In honor of my door I would like to make light of the situation by remembering some of my previous birthdays, which were way worse than this one.

16: When I was a kid, you could get a full-no-rules-completely-real license when one turned 16 (I'm pretty sure they come with strings attached now days, which is probably better anyway). However, when I turned 16 I didn't get my license. My twin brother got his but I did not. A few months before my birthday I drove (illegally, I might add) my boyfriend to his job and wrecked my car on the way back. I wasn't wearing a seat belt and when the car hit a culvert, went air born, and landed on it's side in the ditch I hit the passenger side window out...with my head. So, no, I was not allowed to get my license right away. I had to wait.

16 (again): Wow, in general this birthday probably takes the prize for worst birthday ever. I broke up with my boyfriend (same guy from above) about a week before my birthday, which was really stupid on my part. I wasn't allowed to go on dates that were not group dates until I turned 16 so, duh, I really didn't think that through very well. Even though we were no longer "together" (really, when you're 16 what does that mean?), we decided to go on my first "single date"  anyway and it was a disaster.

18: In high school my friends and I made a big deal out of birthdays; some of the celebrations we had were quite elaborate. But, when I turned 18 my friends decided to think outside the box and try something completely different. They decided to pretend to forget my birthday and didn't say a word to me about it all day. It was devastating. That night I called a friend of mine from another school (I'm sure I was probably crying) and she immediately invited me up to her place to watch movies and celebrate my 18th birthday together. What I didn't know was that my friends were planning to surprise me a few days later by waking me up at the crack of dawn to take me out for breakfast. Those crazy ladies.

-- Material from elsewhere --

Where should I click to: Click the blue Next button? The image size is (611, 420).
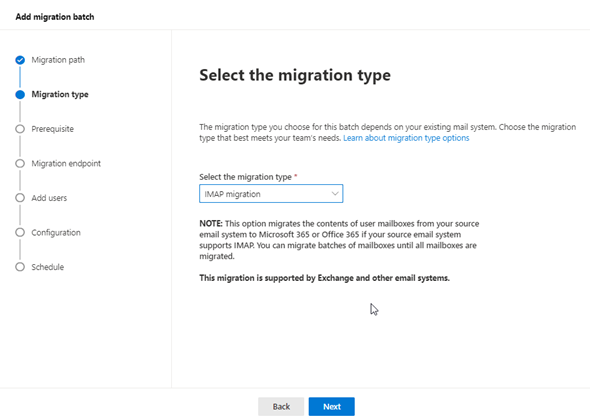[x=331, y=406]
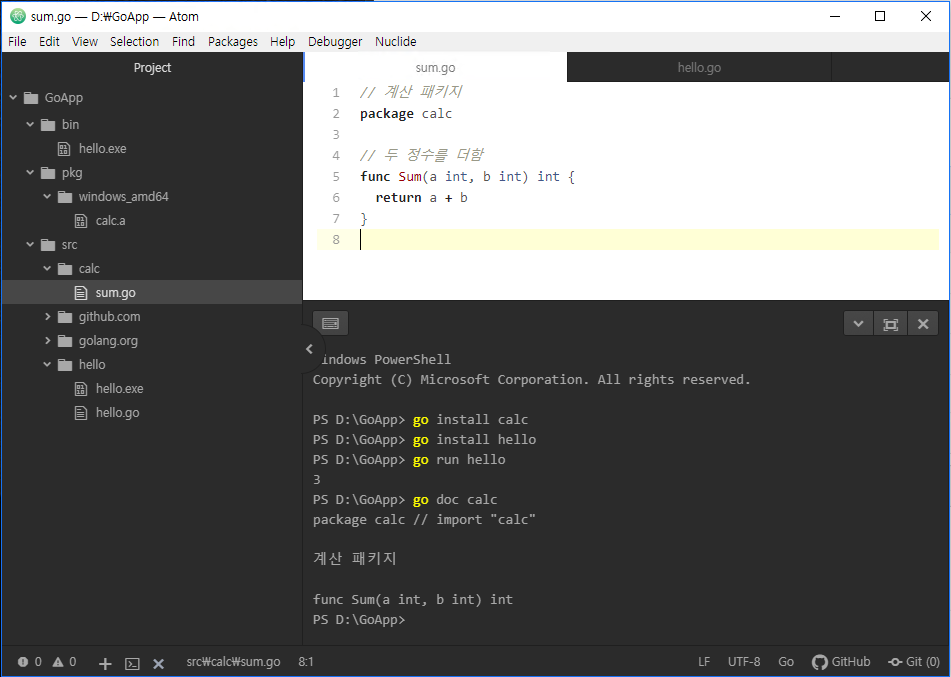Switch to the hello.go tab

(x=699, y=68)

21: No joke. I got pulled over on my 21st birthday....for what the police officer thought was drunk driving. Nope...it was just me trying to reach into my purse and I moved the steering wheel a bit too much to the side when I leaned over. At first the officer was excited to see that he had caught someone in the act but as it became obvious that I was completely sober he shrugged, told me happy birthday, and sent me on my merry way.

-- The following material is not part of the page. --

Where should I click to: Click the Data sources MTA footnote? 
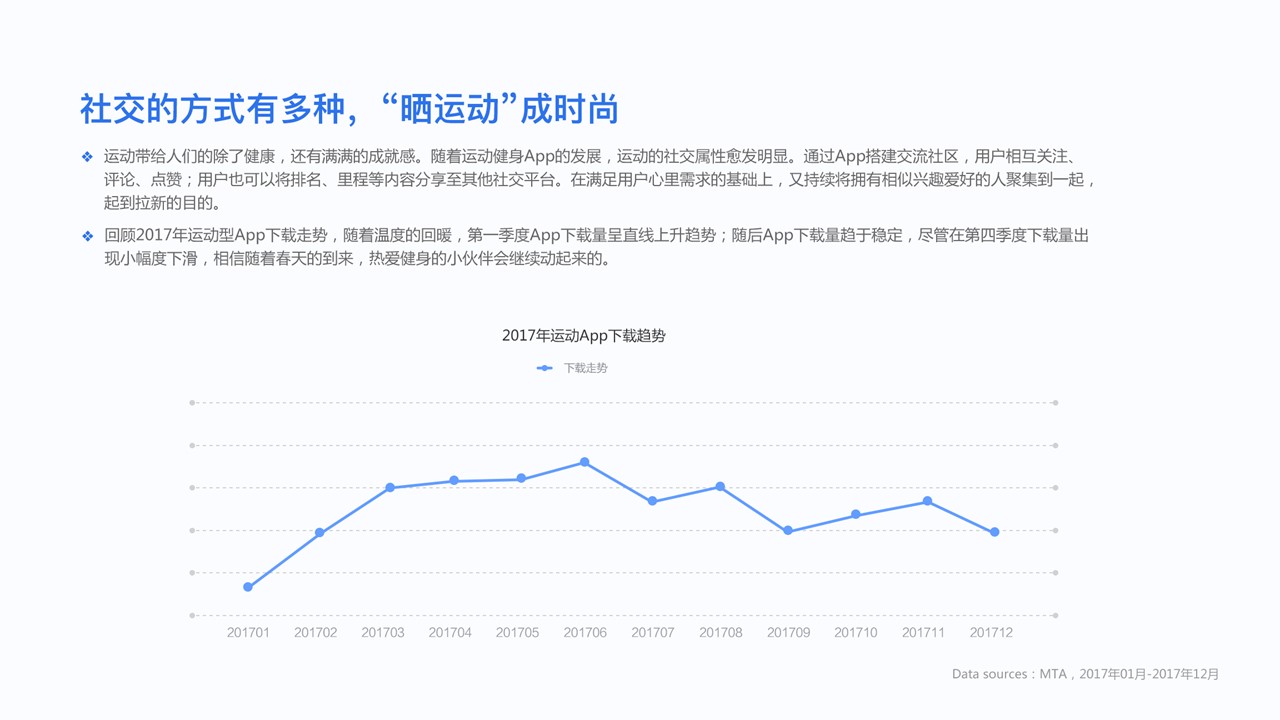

28: When I turned 28 Jake happened to be, "Not in a fun birthday mood," as he put it. We went out for dinner but it was snowing really hard so we had to go somewhere close, which happened to be one of the worst restaurants I have ever been to. The food was awful. The company was awful. The ride home was awful. The day in general was just not fun.

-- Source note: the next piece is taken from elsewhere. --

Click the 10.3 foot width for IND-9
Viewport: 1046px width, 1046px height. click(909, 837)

30: When I turned 30 I was 8 months pregnant and still suffering from "morning" sickness. Enough said.


So, finding out that I'm going to have to move from my office really wasn't so bad. Plus, what girl wouldn't want to be given a fairly sizable budget and told they can design their new work area using professional-looking materials? Plus, I get to choose my desk first and I pick...the corner one, next to all of the windows!